Rationale: The correct answer is A: Ectoderm. The nervous system develops from the ectoderm, which is the outermost of the three germ layers. The ectoderm gives rise to structures such as the skin, hair, nails, and the entire nervous system. Choices B, C, and D are incorrect because the endoderm gives rise to the lining of the gut and associated organs, the gastroderm is not a recognized germ layer, and the mesoderm forms structures like muscles, bones, blood, and the circulatory system, but not the nervous system.

5. At which step in the scientific method might a scientist create a model?

A. Hypothesis
B. Data analysis
C. Experimentation
D. Conclusion

Correct answer: A

Rationale: In the scientific method, scientists often create models during the hypothesis stage. Creating models at this stage helps visualize or simulate ideas before proceeding to experimentation and data analysis.
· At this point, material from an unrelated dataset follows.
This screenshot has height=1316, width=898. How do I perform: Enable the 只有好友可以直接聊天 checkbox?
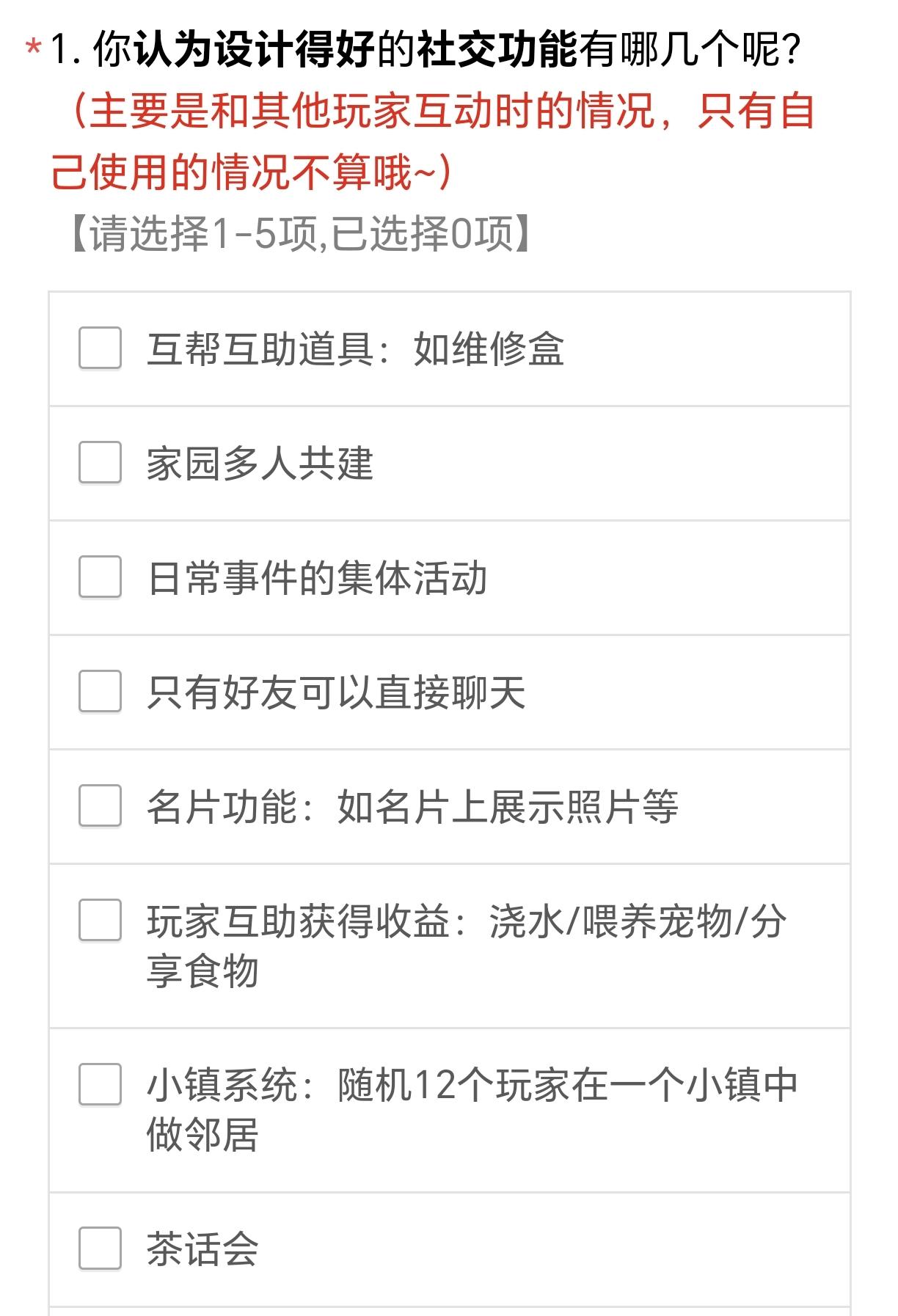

Models are valuable tools that allow scientists to conceptualize and test their ideas before conducting experiments to gather data and draw conclusions. Therefore, the correct answer is A. Choice B, data analysis, occurs after experiments have been conducted and data has been collected, making it an incorrect choice. Choice C, experimentation, involves conducting tests and observations based on the hypothesis, but the creation of models typically happens before this stage. Choice D, conclusion, is the final step where scientists interpret the results and draw implications, making it an inappropriate step for creating a model.